Thing is, there isn’t one special item that can transform a sauce from Meh to Holy Crap this is Awesome. A good sauce is the combination of numerous elements coming together in the right way. So, instead of looking for that mythical ingredient that will change everything, just try to keep these basics in mind. Just for fun, let’s call them the secrets of a good sauce.

Great Tomato Sauce Tips:

  • First things first, the word of the day should be FRESH, as in everything you use should be as fresh as possible. Keep that in mind before you get started and when you’re laying out your ingredients. It’s never too late for a quick stop at a local grocer or market.
  • Secondly, invest in a good quality extra virgin olive oil. Some say that heating olive oil can take away its characteristics, but the flavor of a certified extra virgin olive oil still comes through in cooking, so the quality most definitely matters. Don’t be stingy in this department.
  • Always start by sauteing garlic or onions (or both). Do this until the onions are translucent, but make sure you don’t burn the garlic. (Note, you can hold off on using the garlic until after you’ve thrown in your tomatoes. Also, people have been known to use mushrooms too at this point. It’s really up to you.)
  • Add meat to your onions. Meat is a guaranteed flavor supplier. That said, fear not vegans. You don’t necessarily need meat to make a great sauce, but trust me when I say that adding meat can kick up the taste level by quite a wide margin. Some people use ground beef, but I would recommend something like pancetta or sausages. Essentially you want something that has some of its own seasonings and a high fat content, as this adds the most flavor to your sauce.
  • Add booze (seriously). This may just have been the way for our grandmothers to sneak a few glasses of wine while they were cooking back in the day, but the old-schoolers knew what they were doing. Essentially, this step is deglazing, which is a fancy way of saying that you’re going to pour booze into a hot pan to make sure that the flavor stays at the bottom. Adding some wine or brandy (my personal choice), then, will make sure that all the goodness you’ve already cooked up stays right where it is.
  • Add tomatoes (finally!). Alright, just like the olive oil, here you really shouldn’t skimp. The tomatoes are the stars of the show, after all, so don’t be a tight ass. That said, fresh tomatoes are not the only option. High quality canned tomatoes (whole or pureed), like San Marzano DOP, can also be the foundation of a great sauce. Pick wisely.
  • Add fresh herbs. Again, freshness is key. Seasoning is something of a personal taste (oregano, for example, can be a love/hate thing for many people), but you can’t really go wrong with a handful of chopped fresh basil.
  • Salt. Potentially great sauces have been undone by a lack of salt. You don’t have to kill people with sodium, but don’t be afraid of using it either.
  • Sugar. Tomato sauces often have a lot of acidity, so, a common trick is to add a small amount of sugar to counteract this bitterness. Personally, I’m a fan of the old grated carrot trick: If you find your sauce is a bit too bitter, throw in a whole grated carrot. I have no idea why or how, but this will sweeten up your sauce.
  • Time. Great sauces need time to simmer. So, once you’ve brought everything to boil, bring down the heat and let it simmer for 2-3 hours, stirring every 15 minutes.

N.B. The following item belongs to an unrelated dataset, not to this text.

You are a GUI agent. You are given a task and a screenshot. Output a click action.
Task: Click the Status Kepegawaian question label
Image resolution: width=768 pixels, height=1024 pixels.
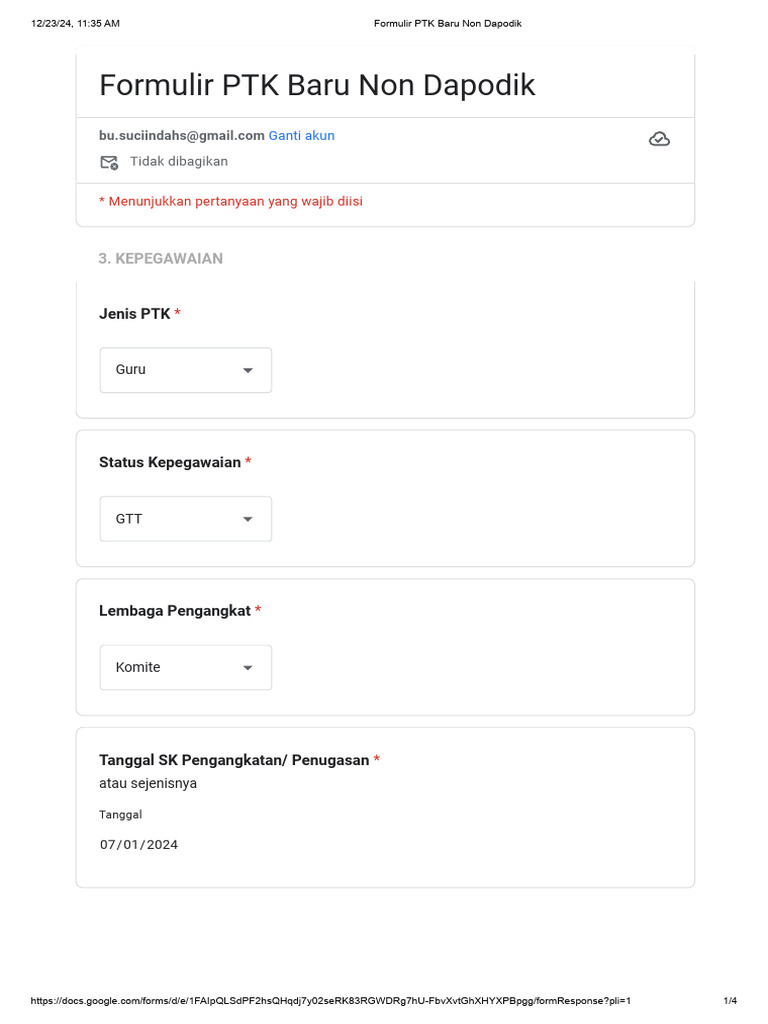pos(170,462)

As you can see, there is no smoking gun, just a lot of options. But, if you stick to the basics and experiment with different ingredients (beef vs sausage, sugar vs carrots, etc) you’re sure to find something that works for you.

The real “secret” to a great tomato sauce then is in the continual process of trial and error.

Eat and have fun.

One Comment »

  1. scoos August 19, 2010 at 11:37 am -

    I’m going to try the grated carrot thing. Never knew about that! You sneaky Italians…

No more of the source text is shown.